▶ [DATASET ENTRIES]
──────

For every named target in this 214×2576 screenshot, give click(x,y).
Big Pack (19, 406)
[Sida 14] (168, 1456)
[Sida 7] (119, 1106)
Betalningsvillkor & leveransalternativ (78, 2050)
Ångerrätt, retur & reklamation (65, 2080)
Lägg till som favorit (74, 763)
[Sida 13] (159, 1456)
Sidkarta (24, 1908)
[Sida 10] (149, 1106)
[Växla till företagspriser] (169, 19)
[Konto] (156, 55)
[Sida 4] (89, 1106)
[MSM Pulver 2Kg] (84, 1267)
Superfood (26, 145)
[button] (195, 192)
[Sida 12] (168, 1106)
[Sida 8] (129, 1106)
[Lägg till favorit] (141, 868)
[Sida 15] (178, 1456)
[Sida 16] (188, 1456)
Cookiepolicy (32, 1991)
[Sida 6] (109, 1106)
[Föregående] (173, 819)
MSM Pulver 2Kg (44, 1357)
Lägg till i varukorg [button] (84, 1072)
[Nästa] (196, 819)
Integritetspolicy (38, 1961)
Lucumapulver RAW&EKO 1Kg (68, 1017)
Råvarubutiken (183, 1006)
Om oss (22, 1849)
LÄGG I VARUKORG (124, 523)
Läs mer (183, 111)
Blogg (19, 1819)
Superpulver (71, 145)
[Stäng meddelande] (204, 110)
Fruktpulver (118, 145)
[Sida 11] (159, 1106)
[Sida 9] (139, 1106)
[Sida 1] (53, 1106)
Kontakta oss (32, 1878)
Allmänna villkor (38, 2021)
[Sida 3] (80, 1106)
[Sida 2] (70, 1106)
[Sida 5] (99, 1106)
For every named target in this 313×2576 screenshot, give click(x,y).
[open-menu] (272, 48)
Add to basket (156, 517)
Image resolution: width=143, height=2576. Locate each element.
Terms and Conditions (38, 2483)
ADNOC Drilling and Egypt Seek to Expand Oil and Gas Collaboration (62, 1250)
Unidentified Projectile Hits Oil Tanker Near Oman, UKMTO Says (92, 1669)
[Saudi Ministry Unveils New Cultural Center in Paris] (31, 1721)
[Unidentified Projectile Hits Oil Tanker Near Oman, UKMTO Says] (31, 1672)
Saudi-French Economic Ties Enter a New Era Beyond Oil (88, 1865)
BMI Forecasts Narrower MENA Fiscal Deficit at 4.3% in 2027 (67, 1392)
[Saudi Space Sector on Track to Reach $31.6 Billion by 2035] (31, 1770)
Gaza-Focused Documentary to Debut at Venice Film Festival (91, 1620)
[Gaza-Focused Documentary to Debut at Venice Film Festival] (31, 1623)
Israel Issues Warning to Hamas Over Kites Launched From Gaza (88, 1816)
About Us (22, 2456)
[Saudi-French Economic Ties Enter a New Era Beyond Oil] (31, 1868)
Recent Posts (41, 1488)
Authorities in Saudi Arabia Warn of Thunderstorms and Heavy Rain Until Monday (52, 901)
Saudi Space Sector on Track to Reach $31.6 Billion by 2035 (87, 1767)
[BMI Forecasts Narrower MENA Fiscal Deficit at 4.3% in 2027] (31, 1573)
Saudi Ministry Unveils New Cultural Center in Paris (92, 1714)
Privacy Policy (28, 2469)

──────

Can you repeat, word for word, every line above from the one containing "Image resolution: width=143, height=2576." down to the one containing "Saudi-French Economic Ties Enter a New Era Beyond Oil (88, 1865)", including both?

▶ [WRITTEN REPLY]
Image resolution: width=143, height=2576. Locate each element.
Terms and Conditions (38, 2483)
ADNOC Drilling and Egypt Seek to Expand Oil and Gas Collaboration (62, 1250)
Unidentified Projectile Hits Oil Tanker Near Oman, UKMTO Says (92, 1669)
[Saudi Ministry Unveils New Cultural Center in Paris] (31, 1721)
[Unidentified Projectile Hits Oil Tanker Near Oman, UKMTO Says] (31, 1672)
Saudi-French Economic Ties Enter a New Era Beyond Oil (88, 1865)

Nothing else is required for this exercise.